Deutsche Gerichte haben in Vorinstanzen bereits Hinweise gegeben dass die fehlende Lizenz der Betreiber ein zentrales Argument für Rückforderungen darstellt doch die endgültige Klärung hängt von der Auslegung durch den EuGH ab. Behörden wie die Gemeinsame Glücksspielbehörde der Länder sammeln Daten zu betroffenen Transaktionen und unterstützen damit die rechtliche Bewertung während akademische Studien von Universitäten in Europa die wirtschaftlichen Dimensionen dieser Fälle untersuchen. OECD-Berichte zu Regulierungsfragen liefern zusätzliche Kontexte zu grenzüberschreitenden Märkten und deren rechtlichen Herausforderungen.
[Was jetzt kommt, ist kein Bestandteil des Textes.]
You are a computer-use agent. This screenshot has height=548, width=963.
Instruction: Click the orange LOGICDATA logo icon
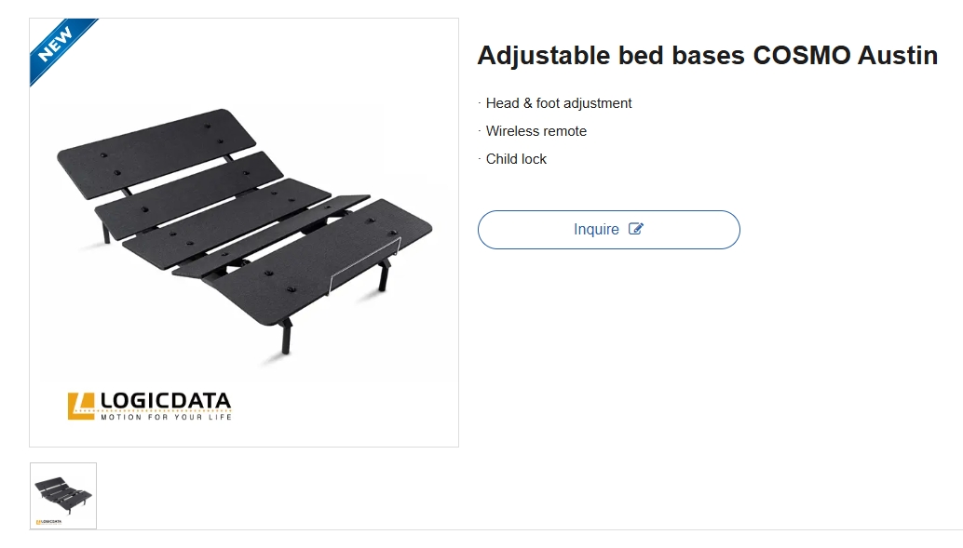81,406
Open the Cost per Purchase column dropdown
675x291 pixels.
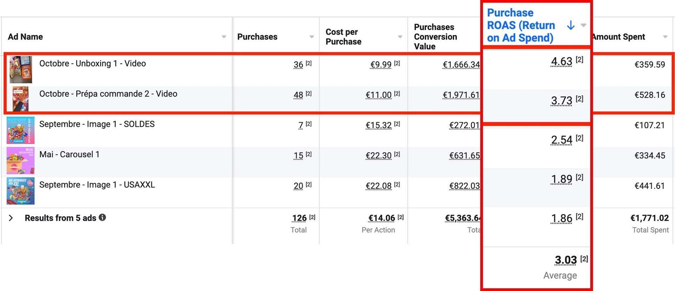(x=400, y=37)
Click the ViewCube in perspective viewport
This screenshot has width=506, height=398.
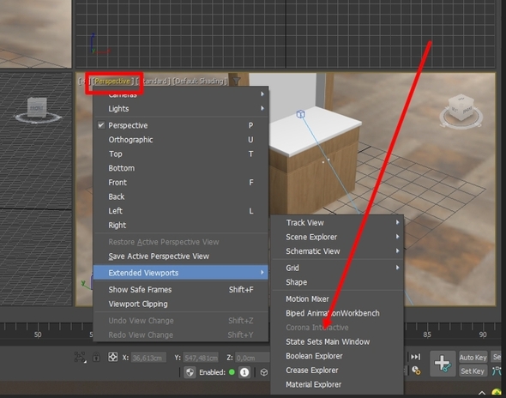[x=461, y=110]

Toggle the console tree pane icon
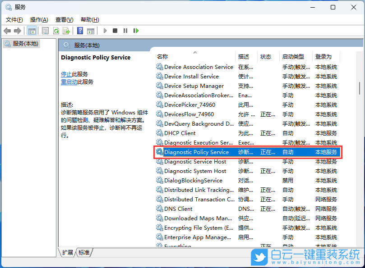point(32,30)
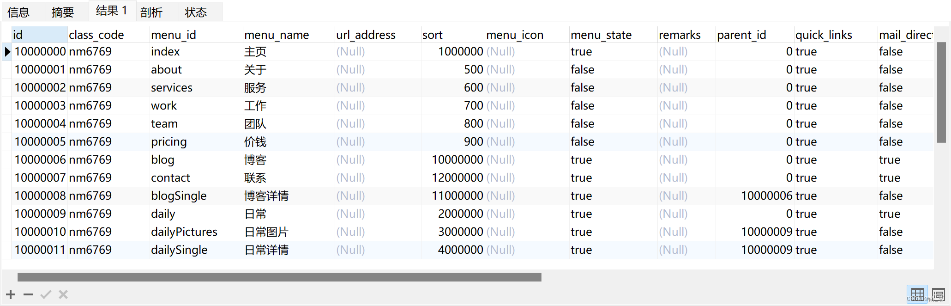Open the 信息 tab
Screen dimensions: 951x306
[19, 12]
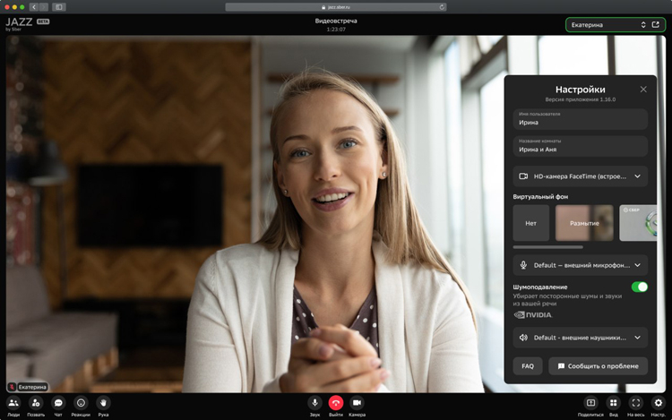672x420 pixels.
Task: Start screen sharing via Поделиться
Action: pyautogui.click(x=590, y=403)
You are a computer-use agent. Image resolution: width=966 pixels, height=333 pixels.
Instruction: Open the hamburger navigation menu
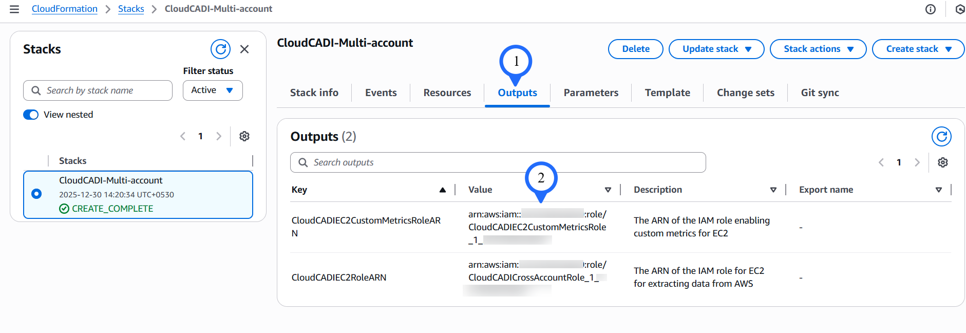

Ausblick auf weitere Entwicklungen
Die Verfahren könnten bis Ende 2026 erste wegweisende Urteile hervorbringen die sowohl Spieler als auch Betreiber betreffen und den Umgang mit Verlusten aus der Verbotszeit neu definieren. Beobachter notieren dass die Kombination aus nationalen Klagen und europäischen Vorabentscheidungen zu einer umfassenden Klärung führt die das rechtliche Erbe der vor 2021 geltenden Regelungen nachhaltig beeinflusst. In diesem Zusammenhang prüfen Gerichte auch Aspekte wie Verjährungsfristen und Beweislast während Klägergruppen ihre Strategien anpassen um die Chancen auf Erfolg zu maximieren.
Schlussfolgerung
Die laufenden Fälle vor deutschen Gerichten und dem EuGH zeigen wie die Verbotsperiode von 2012 bis 2021 weiterhin rechtliche Konsequenzen nach sich zieht und potenziell weitreichende finanzielle Auswirkungen für Online-Casino-Betreiber mit sich bringt. Die Abwägung zwischen nationalen Regelungen und EU-Freiheiten bleibt dabei zentral während die Entwicklungen im Mai 2026 weitere Klarheit versprechen und das Gesamtbild der Glücksspielregulierung in Deutschland vervollständigen.